TASK -
Please copy exactly the lines from the top of the data through the line containing "This screenshot has width=422, height=500.", and nothing else.

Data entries

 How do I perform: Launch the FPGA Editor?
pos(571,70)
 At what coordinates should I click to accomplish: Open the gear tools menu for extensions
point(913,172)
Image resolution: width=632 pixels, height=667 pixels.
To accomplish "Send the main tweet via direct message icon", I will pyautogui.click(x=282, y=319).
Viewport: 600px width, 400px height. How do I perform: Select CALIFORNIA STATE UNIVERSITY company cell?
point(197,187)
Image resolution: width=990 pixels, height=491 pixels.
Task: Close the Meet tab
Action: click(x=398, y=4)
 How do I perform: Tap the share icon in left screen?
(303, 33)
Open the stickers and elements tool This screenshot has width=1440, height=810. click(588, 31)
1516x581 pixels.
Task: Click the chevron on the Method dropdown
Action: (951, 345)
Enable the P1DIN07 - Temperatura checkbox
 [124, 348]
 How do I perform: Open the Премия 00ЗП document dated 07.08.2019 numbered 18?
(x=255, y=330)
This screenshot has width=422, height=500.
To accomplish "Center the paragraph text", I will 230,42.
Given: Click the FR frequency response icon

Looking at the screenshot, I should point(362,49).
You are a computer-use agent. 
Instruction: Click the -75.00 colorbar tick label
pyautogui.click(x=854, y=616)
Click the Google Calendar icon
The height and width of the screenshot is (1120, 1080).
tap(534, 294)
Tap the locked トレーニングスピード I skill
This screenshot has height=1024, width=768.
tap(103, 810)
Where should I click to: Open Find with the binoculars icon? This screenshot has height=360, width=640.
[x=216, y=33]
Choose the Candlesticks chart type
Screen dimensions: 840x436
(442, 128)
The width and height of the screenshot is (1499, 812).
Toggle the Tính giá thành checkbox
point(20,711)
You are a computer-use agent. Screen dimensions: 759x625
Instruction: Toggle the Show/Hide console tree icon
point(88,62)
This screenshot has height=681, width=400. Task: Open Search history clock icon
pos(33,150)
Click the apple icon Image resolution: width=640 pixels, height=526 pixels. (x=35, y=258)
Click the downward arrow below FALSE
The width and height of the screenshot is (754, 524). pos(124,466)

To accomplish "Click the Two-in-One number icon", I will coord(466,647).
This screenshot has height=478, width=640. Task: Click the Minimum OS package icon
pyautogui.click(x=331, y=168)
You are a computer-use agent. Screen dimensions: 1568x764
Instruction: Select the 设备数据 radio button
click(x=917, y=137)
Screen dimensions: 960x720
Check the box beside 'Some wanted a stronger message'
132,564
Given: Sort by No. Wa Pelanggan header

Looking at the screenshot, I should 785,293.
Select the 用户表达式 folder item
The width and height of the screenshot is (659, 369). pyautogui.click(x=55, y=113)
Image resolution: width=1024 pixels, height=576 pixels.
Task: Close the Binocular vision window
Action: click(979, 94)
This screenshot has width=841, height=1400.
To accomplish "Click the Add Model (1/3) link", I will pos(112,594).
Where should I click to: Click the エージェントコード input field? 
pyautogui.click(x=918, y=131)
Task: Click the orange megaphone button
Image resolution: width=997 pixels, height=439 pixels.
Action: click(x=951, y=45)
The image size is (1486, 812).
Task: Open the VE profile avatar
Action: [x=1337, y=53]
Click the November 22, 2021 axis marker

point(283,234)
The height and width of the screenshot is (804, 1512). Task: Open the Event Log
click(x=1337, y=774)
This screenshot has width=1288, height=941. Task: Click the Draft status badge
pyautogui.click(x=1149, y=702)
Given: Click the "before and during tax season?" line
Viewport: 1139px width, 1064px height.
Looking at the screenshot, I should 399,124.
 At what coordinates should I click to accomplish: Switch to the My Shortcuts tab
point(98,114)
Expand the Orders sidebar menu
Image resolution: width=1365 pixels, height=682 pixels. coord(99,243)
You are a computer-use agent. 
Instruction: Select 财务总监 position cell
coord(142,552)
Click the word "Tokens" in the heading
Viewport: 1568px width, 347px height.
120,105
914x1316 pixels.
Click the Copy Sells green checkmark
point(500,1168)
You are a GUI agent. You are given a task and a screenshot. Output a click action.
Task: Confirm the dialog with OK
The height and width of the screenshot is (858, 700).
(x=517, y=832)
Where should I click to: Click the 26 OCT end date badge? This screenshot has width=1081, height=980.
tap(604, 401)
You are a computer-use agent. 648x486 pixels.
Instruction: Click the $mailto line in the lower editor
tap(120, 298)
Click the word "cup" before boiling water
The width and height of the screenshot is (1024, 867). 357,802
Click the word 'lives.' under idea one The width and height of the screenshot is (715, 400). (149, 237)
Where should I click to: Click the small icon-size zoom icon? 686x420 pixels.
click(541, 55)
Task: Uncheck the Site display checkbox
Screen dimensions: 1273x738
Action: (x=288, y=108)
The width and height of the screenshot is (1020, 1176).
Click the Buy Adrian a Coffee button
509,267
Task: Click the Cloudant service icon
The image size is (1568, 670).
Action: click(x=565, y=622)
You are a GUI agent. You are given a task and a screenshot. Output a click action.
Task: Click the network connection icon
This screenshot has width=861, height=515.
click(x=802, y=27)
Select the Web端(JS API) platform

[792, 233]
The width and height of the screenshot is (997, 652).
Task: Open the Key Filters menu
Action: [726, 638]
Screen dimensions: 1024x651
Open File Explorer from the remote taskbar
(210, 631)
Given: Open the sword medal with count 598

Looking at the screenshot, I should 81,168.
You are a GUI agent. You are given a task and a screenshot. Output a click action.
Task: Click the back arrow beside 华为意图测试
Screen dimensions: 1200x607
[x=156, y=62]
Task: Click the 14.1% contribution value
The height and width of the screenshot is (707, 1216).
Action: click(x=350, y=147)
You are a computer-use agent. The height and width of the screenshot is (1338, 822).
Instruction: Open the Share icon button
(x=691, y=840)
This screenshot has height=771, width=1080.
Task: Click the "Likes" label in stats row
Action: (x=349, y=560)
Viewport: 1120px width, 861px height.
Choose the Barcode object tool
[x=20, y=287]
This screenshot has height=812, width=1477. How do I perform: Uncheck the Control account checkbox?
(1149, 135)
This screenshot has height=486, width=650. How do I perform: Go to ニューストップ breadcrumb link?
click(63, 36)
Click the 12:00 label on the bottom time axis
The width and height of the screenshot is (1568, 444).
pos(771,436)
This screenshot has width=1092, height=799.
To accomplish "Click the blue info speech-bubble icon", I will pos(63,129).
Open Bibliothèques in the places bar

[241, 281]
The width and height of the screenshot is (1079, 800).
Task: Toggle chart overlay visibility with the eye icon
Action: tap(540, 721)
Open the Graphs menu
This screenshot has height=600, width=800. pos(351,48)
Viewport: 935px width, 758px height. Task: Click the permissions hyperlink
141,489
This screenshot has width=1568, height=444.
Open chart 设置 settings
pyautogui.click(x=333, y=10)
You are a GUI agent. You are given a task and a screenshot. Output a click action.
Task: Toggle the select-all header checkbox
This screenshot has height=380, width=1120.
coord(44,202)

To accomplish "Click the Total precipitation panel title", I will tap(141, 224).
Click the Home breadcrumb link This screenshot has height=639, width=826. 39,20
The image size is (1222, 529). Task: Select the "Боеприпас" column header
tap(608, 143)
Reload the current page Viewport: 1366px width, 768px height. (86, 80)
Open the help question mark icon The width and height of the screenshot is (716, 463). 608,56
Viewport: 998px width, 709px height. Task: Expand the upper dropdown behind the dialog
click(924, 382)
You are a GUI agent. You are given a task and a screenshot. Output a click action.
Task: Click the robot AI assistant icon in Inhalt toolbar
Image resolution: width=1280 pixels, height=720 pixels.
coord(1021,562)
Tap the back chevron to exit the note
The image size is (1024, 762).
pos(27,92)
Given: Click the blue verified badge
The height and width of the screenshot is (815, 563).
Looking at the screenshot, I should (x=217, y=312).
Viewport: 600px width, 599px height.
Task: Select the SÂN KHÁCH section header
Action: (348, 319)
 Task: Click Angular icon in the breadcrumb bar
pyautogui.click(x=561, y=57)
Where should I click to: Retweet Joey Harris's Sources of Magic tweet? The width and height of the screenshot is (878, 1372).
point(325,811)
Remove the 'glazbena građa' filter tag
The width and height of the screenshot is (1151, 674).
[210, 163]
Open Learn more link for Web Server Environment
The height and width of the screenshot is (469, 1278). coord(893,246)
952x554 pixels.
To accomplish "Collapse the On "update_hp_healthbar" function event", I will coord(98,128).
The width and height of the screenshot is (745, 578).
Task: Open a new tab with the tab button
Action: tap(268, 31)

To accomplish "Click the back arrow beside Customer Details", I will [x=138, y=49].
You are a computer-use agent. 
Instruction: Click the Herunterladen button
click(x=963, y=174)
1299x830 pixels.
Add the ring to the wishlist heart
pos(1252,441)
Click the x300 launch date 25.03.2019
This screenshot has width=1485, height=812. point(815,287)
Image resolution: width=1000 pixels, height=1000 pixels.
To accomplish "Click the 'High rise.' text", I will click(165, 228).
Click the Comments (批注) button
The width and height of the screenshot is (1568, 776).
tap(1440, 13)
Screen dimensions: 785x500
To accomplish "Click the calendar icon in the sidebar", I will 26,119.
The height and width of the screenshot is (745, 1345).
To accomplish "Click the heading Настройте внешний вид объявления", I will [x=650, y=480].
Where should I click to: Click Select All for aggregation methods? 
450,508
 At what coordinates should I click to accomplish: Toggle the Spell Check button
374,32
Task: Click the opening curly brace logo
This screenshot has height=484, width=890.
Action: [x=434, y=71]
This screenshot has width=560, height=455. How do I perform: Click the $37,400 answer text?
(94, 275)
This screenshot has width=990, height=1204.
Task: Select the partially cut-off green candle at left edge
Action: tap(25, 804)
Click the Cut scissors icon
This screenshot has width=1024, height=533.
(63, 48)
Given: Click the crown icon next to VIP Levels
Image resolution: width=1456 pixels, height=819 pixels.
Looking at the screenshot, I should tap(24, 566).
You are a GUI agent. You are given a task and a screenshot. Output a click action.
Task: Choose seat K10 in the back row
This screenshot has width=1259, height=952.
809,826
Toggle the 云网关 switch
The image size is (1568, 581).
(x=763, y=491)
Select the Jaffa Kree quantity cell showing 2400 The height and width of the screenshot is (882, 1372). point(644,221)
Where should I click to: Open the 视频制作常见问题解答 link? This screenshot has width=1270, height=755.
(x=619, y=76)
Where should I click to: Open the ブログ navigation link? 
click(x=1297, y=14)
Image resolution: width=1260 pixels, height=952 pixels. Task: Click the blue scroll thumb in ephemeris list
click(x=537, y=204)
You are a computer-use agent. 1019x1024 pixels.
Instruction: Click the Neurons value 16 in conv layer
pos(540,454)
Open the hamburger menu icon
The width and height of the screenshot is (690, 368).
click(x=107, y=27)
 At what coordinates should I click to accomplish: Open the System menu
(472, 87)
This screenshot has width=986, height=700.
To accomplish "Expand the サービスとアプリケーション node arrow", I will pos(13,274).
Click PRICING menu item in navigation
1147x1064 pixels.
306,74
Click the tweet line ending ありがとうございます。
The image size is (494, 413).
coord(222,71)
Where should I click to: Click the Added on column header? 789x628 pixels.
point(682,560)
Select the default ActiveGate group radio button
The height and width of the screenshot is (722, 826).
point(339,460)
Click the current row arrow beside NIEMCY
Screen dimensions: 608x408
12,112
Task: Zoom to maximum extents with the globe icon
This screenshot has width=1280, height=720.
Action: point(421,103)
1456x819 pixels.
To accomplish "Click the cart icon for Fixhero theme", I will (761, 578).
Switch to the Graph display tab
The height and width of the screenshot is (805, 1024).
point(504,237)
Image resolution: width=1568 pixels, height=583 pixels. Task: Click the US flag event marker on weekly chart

WRITTEN SOLUTION -
 How do I perform: Launch the FPGA Editor?
pos(571,70)
 At what coordinates should I click to accomplish: Open the gear tools menu for extensions
point(913,172)
Image resolution: width=632 pixels, height=667 pixels.
To accomplish "Send the main tweet via direct message icon", I will pyautogui.click(x=282, y=319).
Viewport: 600px width, 400px height. How do I perform: Select CALIFORNIA STATE UNIVERSITY company cell?
point(197,187)
Image resolution: width=990 pixels, height=491 pixels.
Task: Close the Meet tab
Action: click(x=398, y=4)
 How do I perform: Tap the share icon in left screen?
(303, 33)
Open the stickers and elements tool This screenshot has width=1440, height=810. click(588, 31)
1516x581 pixels.
Task: Click the chevron on the Method dropdown
Action: (951, 345)
Enable the P1DIN07 - Temperatura checkbox
 [124, 348]
 How do I perform: Open the Премия 00ЗП document dated 07.08.2019 numbered 18?
(x=255, y=330)
This screenshot has width=422, height=500.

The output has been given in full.